A typical proposition which has to be used in these cases is Lemma 2.

Lemma 2. Let the functions $\varphi_1(z)$, $\varphi_2(z)$ and $f(z)$ be holomorphic in the half-plane $\operatorname{Im} z>0$, and let $f(z)\varphi_2(z)=\varphi_1(z)$. Suppose the inequalities
$\ln|\varphi_k(z)|\leqslant M(y^{-1})$ $(k=1,2)$ hold, where $M(t)$ is a monotonically increasing function. If $\varphi_2(z)\to 1$ as $z\to\infty$ in any angle lying inside the upper half-plane, then for $\alpha>1$ the estimate
\[ \ln |f(z)| \leqslant \frac{C(\alpha)}{y^\alpha} \int_0^{C(\alpha)y^{-1}} \frac{M(t)}{t^{1+\alpha}}\,dt . \]

The proof of this lemma is close to the proof of Theorem 1 in (8).
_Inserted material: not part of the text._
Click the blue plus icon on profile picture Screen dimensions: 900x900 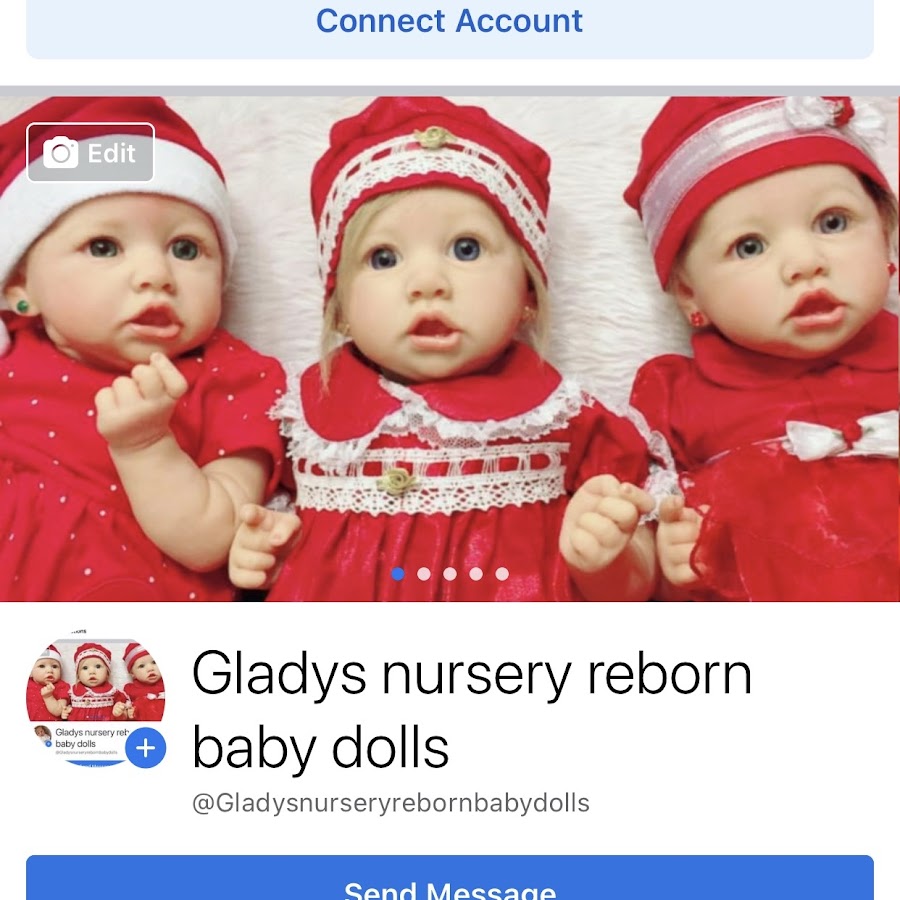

Using Lemma 2 and Lemma 1 (the latter this time in full generality), one can prove the following theorem.

Theorem 3. Let $F\in \mathfrak{S}_\infty$, and let the resolvent of the operator $T$ in the angle $|\arg\lambda|<\gamma$ $(\gamma>0)$ satisfy the estimate
\[ \|(I-\lambda T)^{-1}\|\leqslant a\sec\frac{\pi}{2\gamma}\varphi,\qquad \varphi=\arg\lambda . \]

Let vectors $f$ and $g$ $(\|f\|=\|g\|=1)$ be such that the function $(R_\lambda f,g)=((I-\lambda A)^{-1}f,g)$, $A=T+F$, is holomorphic in the angle $|\varphi|<\gamma$. Then in this angle the estimate
\[ \ln |(R_\lambda f,g)| \leqslant C\eta^{\frac{\pi}{2\gamma}(1+\delta)} \int_0^{C\eta} \frac{\nu(t,F)} {t^{1+\frac{\pi}{2\gamma}(1+\delta)}}\,dt , \]
holds, where $\eta=r\sec^{1+\delta}\frac{\pi}{2\gamma}\varphi$, $\delta>0$, $C=C(\delta,\gamma,a)$.

From Theorem 3 it is easy to derive

Theorem 4. Let $F\in \mathfrak{S}_\infty$, and let the resolvent of the operator $T$ (in general, unbounded) satisfy, for $\operatorname{Im}\lambda>0$, the estimate
\[ \|(A-\lambda I)^{-1}\|\leqslant \frac{a}{\operatorname{Im}\lambda}. \]

Let vectors $f$ and $g$ $(\|f\|=\|g\|=1)$ be such that the function $(R_\lambda f,g)=((A-\lambda I)^{-1}f,g)$, $A=T+F$, is holomorphic for $\operatorname{Im}\lambda>0$. Then in the upper half-plane, for $\varepsilon>0$, the estimate
\[ \ln |(R_\lambda f,g)| \leqslant C(\varepsilon,a)\left(1+\frac{1}{y^{1+\varepsilon}} \int_0^{C(\varepsilon,a)y^{-1}} \frac{\nu(t,F)}{t^{2+\varepsilon}}\,dt\right) \]
holds.

Lemma 2 of (1) is a simple consequence of Theorem 4, but it is much less precise and is not required for the proof of Lemma 2 of the present paper.

The theorems proved do not exhaust the possibilities of our method. Resolvent estimates obtained with its aid find application in the proof of completeness theorems.

Physico-Technical Institute of Low Temperatures
Academy of Sciences of the Ukrainian SSR

Received
17 X 1963

CITED LITERATURE

1. V. I. Matsaev, DAN, 139, No. 3, 548 (1961).
2. I. Ts. Gokhberg, M. G. Krein, DAN, 137, No. 5, 1034 (1961).
3. M. V. Keldysh, DAN, 77, No. 1, 11 (1951).
4. V. B. Lidskii, Tr. Mosk. matem. obshch., 11, 3 (1962).
5. B. Ya. Levin, Distribution of Zeros of Entire Functions, Moscow, 1956.
6. H. Weyl, Proc. Nat. Acad. Sci. U. S. A., 35, 408 (1949).
7. T. Carleman, Math. Zs., 9, 196 (1921).
8. V. I. Matsaev, DAN, 132, No. 2, 283 (1960).